Brushing his teeth gingerly, he spat blood into the basin.
Then he returned to bed and waited.
Laura would come and they would have food. He would tell her what had happened to him. Would she listen? What had happened to him? Would she be interested, or would this be a level of reality which didn’t interest her much? While he talked, would she be hearing something else? As he was leaving the box to join the Tap Dancers, her face had been inscrutable. What did the fact of the wooden-legged boy following them through the subway mean to her it did not mean to him?
Laura had not returned by the time Toninho called.

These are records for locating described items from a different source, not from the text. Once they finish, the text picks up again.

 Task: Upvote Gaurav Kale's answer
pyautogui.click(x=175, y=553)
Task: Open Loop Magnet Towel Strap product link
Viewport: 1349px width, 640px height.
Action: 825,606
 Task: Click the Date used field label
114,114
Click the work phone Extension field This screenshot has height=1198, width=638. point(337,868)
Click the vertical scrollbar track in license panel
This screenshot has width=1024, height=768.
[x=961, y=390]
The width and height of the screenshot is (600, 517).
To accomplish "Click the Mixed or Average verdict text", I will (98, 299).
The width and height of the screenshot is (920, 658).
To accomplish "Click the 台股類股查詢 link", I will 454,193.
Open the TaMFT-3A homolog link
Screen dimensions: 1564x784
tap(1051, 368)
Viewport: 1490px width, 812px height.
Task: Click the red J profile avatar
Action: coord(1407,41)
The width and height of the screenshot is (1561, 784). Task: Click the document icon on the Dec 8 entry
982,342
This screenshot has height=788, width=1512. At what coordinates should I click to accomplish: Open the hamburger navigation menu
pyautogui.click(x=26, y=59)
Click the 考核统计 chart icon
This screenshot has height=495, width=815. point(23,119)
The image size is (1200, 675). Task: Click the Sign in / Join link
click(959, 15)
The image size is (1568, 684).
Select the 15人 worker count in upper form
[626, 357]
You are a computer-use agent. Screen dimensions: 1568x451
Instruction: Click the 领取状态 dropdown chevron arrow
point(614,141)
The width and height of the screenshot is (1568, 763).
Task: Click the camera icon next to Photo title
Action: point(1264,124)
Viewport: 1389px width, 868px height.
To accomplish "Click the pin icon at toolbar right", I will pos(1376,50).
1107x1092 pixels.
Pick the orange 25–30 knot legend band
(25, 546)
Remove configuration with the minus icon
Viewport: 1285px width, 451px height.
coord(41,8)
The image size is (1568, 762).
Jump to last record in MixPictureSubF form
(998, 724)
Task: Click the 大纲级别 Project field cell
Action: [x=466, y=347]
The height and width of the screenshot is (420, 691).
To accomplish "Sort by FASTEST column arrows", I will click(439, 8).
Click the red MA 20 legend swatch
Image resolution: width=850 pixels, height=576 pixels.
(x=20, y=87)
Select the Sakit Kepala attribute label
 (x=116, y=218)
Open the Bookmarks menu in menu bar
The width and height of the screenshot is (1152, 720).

“You must be better,” Toninho said. “You’ve had almost twelve hours to meditate.”
“I need twelve years.”
“Who tried to kill you?”
“I’m thinking about that.”
“Ah, Carnival,” Toninho said.
“He was wearing a goat mask,” Fletch said. “A man in his sixties, I’d say. He tried to kick me to death.”
“He must have slipped into the personality of the goat. Carnival does that.”
“No goat has such training in capoeira.” Fletch wanted to switch the phone to his other ear. Then he remembered his other ear had slipped into the personality of a tomato.
“The news is that Norival has showed up.”
“Great! In one piece?”
“Yes. He came ashore way down the coast, a hundred kilometers south of where we thought.”
“I always thought that boy would go a long way.”
“Apparently he got caught in a current, which took him south, then ashore. He was on the beach this morning. A jogger found him. They are bringing his body up now.”
“Good. Great. All your worries are over.”
“The report so far is that he drowned. His boat broke up and he drowned.”
“That’s good. So Norival did die at sea. His mother will be so glad. Admiral Passarinho will be ecstatic.”
“So we’ll see you at the funeral home in about a half an hour.”
“What? No way. Toninho, I can’t move.”
“Of course you can move.”
“Why should I go to the funeral home?”
“To help us distract the officials.” Toninho’s voice fell to the conspiratorial. “To distract them from any idea of an autopsy. We need to stand around in a circle and say, yes, he drowned. We saw him go sailing and indeed he certainly did drown. They’re more apt to believe you, you see. They don’t know you as well as they know us.”
“I don’t think I can move.”
“You must move. If you don’t make yourself move now, you’ll stiffen up, like Norival, and not be able to move for days.”
Fletch hesitated. He remembered past injuries. “You’re probably right.”
Still, he had had no real sleep.
“Of course I’m right. The funeral home of Job Pereira. On rua Jardim Botanico. The business part of the road.”
“I’ll find it.”
“I’ll bring all your gambling winnings to you.”
“You needn’t bribe me.” Fletch tried sitting up in bed. “On the other hand, maybe you do.”